[Data entries]
[Start of Attachment]

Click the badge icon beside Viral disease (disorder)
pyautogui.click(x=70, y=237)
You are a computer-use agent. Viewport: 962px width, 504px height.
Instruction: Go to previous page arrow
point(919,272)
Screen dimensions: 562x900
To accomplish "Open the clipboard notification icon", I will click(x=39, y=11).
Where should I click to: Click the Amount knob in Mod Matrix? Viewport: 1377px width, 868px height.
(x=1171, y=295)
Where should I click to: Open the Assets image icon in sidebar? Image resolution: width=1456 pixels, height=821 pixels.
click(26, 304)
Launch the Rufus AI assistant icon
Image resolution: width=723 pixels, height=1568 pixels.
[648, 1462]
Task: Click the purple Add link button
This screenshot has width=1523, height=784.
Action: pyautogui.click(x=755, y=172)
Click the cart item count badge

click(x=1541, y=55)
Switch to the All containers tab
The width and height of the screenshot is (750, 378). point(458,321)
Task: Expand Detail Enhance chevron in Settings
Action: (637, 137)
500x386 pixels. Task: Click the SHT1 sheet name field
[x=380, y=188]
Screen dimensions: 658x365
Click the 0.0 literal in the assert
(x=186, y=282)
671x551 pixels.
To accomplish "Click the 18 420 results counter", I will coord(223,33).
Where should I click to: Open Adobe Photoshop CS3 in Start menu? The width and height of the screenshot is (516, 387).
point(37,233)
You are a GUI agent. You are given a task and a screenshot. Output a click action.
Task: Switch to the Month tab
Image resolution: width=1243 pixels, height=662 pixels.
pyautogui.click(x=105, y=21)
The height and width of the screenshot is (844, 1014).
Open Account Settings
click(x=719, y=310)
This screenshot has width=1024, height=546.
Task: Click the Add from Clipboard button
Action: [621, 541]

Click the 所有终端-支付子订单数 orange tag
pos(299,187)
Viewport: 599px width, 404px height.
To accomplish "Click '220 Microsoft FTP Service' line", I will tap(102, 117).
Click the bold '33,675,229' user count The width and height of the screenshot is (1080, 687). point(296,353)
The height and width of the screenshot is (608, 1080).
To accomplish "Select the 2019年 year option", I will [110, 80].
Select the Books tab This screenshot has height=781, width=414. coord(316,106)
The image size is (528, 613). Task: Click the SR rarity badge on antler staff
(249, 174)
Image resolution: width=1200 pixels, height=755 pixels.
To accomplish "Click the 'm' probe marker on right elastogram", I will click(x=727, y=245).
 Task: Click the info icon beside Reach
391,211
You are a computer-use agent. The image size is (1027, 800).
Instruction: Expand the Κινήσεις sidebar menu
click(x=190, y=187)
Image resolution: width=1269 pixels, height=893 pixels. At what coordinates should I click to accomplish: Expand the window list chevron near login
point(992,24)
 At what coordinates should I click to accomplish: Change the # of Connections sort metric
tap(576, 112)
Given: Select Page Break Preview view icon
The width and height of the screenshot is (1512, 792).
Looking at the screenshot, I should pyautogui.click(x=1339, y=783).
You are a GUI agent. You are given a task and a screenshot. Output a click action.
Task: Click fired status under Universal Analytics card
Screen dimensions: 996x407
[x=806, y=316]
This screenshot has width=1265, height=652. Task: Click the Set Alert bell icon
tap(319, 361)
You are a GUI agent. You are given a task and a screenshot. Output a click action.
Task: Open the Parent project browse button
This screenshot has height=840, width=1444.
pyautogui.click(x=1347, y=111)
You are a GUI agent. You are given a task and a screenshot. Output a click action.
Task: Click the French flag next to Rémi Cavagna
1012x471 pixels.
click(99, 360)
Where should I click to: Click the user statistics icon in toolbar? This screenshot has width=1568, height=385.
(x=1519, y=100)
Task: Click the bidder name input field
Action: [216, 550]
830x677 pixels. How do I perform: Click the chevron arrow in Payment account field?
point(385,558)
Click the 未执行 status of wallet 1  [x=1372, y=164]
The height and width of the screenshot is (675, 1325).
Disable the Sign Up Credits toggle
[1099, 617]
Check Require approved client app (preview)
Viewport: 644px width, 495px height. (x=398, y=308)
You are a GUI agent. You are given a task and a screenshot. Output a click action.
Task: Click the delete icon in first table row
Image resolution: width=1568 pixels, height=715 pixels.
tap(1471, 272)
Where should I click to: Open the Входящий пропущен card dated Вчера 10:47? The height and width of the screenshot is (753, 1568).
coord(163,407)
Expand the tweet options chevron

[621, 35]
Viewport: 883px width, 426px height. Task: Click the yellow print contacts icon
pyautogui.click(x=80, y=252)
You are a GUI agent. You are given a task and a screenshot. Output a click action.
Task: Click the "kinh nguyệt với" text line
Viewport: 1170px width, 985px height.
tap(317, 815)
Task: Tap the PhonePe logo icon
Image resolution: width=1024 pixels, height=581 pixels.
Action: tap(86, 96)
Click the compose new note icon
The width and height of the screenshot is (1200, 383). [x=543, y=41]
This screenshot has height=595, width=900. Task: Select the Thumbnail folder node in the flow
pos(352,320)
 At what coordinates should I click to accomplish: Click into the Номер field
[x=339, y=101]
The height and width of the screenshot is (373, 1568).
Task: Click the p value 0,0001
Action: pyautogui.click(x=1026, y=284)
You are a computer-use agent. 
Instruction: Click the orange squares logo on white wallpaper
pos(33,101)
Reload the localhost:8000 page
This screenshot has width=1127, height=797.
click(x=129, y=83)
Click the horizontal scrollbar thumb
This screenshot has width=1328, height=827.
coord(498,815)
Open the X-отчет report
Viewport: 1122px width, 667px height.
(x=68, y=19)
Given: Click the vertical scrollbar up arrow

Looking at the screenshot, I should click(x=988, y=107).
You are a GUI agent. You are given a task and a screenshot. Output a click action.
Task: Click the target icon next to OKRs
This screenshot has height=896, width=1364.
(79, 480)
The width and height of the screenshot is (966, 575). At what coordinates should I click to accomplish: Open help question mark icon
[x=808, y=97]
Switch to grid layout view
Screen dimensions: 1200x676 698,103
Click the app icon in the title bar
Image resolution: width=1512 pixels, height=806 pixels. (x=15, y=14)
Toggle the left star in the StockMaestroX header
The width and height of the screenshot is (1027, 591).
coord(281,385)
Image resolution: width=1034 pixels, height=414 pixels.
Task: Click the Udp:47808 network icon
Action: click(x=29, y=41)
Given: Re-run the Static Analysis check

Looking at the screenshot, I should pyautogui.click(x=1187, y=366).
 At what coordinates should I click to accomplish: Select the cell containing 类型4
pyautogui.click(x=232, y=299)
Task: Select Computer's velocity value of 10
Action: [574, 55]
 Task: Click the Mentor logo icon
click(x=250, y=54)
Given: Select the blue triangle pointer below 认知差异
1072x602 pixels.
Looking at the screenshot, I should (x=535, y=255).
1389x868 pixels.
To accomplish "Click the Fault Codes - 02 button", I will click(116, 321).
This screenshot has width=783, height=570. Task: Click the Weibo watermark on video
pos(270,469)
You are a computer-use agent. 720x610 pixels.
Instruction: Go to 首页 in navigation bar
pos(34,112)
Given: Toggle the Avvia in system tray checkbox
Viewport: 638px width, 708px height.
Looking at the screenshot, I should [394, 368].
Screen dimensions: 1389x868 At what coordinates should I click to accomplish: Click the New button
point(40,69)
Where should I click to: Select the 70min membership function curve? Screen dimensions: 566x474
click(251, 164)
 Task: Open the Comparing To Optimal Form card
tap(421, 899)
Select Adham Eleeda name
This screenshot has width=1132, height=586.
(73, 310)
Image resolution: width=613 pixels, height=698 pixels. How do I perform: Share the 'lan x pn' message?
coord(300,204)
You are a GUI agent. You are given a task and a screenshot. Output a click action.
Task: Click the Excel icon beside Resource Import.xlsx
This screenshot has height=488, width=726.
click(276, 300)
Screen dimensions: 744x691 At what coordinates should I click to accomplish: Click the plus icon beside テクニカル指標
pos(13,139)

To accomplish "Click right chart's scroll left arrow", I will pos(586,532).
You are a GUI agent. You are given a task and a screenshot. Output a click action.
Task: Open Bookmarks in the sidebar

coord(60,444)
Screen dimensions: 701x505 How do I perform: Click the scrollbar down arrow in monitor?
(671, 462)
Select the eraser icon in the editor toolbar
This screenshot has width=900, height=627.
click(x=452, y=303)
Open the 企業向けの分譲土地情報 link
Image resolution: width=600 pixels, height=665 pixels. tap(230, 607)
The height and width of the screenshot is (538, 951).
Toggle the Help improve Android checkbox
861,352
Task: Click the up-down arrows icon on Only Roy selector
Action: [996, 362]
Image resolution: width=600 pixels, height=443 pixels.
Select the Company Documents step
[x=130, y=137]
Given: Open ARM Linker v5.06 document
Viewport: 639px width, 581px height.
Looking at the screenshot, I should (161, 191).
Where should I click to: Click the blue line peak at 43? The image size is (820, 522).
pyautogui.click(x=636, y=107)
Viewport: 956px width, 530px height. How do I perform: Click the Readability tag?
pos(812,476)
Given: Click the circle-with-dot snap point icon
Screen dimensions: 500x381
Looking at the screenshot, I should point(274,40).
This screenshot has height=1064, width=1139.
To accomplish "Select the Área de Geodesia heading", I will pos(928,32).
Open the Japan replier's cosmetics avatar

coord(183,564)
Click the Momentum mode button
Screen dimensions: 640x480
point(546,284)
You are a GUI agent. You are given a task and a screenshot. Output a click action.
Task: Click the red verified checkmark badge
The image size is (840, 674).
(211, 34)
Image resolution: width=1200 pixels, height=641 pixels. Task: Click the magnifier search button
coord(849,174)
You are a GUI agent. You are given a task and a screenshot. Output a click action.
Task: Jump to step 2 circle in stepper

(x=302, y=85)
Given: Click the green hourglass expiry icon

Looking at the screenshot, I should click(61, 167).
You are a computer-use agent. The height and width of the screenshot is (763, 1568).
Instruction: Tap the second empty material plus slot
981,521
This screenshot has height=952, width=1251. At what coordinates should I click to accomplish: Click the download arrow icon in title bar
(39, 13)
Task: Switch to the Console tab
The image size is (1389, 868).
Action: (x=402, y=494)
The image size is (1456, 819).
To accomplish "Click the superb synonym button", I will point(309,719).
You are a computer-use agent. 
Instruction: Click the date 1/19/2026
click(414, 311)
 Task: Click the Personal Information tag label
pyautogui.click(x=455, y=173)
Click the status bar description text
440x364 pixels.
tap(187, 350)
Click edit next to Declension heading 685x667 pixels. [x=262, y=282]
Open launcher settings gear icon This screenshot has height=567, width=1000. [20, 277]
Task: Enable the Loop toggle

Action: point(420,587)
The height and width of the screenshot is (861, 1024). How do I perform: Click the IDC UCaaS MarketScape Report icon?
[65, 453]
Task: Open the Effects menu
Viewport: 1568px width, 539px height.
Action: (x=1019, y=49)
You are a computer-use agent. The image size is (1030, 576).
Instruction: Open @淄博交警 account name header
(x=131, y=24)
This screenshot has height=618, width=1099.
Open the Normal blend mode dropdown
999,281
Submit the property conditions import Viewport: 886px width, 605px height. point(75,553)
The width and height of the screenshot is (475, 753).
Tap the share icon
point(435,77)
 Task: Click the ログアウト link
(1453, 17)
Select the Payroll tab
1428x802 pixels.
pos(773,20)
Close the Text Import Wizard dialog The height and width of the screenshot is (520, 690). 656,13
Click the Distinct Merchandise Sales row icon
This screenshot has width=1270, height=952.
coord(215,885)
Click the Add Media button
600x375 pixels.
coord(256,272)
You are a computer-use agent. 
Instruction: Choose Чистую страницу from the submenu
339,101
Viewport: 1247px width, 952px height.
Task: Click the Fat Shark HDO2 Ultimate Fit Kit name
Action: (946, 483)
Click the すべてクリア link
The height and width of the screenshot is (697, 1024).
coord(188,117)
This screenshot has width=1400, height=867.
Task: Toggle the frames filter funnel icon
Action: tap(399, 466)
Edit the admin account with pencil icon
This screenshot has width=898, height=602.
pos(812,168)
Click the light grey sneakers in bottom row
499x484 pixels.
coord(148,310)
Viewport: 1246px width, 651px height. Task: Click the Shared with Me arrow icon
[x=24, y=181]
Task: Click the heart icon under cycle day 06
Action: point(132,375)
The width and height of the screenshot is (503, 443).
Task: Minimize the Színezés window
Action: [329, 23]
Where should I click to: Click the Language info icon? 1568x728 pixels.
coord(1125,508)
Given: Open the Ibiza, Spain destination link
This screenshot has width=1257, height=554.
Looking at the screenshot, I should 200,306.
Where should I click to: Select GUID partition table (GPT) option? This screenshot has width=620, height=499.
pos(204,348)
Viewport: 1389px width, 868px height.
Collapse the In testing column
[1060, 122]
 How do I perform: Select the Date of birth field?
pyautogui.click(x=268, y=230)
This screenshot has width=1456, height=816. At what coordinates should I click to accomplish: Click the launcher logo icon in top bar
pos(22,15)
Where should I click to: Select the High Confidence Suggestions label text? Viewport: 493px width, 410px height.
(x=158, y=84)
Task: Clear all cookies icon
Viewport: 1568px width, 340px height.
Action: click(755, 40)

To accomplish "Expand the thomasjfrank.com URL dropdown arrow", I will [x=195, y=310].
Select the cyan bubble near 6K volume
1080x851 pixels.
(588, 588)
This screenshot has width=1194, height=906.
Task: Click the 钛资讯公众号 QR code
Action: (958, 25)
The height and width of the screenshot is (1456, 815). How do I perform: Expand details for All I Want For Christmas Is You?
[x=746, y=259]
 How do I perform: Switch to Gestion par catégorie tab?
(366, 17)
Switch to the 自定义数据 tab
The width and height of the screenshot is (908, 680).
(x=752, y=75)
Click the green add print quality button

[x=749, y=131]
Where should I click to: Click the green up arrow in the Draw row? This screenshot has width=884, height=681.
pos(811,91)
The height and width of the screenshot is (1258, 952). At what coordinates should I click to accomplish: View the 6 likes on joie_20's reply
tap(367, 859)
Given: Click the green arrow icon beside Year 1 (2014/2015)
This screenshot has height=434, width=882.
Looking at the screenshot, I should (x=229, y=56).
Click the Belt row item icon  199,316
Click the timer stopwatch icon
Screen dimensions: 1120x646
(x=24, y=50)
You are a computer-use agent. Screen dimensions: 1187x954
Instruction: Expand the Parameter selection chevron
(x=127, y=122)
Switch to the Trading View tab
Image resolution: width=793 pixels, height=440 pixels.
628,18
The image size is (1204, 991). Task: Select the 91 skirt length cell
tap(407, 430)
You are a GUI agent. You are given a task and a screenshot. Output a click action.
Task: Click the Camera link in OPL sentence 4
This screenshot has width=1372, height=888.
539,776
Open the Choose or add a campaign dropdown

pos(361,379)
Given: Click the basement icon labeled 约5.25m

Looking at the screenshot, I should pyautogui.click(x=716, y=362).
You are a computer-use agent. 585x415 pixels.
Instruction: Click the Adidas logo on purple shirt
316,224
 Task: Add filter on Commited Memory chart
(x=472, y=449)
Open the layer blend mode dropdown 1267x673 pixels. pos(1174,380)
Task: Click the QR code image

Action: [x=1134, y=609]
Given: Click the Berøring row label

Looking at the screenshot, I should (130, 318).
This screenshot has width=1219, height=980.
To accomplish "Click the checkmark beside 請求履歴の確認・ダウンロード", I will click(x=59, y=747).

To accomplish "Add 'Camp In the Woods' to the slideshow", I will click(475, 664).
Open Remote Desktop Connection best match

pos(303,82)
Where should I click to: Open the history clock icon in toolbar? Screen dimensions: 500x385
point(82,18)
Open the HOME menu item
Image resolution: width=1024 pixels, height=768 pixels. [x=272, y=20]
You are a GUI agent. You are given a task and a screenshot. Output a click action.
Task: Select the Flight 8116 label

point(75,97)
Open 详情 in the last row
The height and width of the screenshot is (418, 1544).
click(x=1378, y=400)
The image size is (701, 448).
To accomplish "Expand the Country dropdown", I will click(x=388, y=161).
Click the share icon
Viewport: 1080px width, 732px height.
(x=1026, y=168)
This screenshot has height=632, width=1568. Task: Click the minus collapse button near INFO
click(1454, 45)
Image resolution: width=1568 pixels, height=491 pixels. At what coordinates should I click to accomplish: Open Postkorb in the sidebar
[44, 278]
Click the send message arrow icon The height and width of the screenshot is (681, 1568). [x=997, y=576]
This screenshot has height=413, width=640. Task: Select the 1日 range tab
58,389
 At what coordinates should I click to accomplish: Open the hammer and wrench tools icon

[End of Attachment]

## WHAT YOU ARE ASKED TO DO
Return the lines above, starting at the one that contains "This screenshot has height=413, width=640." and running through the last, exactly as they appear, with no extra lines.

## ANSWER TO THE EXERCISE
This screenshot has height=413, width=640. Task: Select the 1日 range tab
58,389
 At what coordinates should I click to accomplish: Open the hammer and wrench tools icon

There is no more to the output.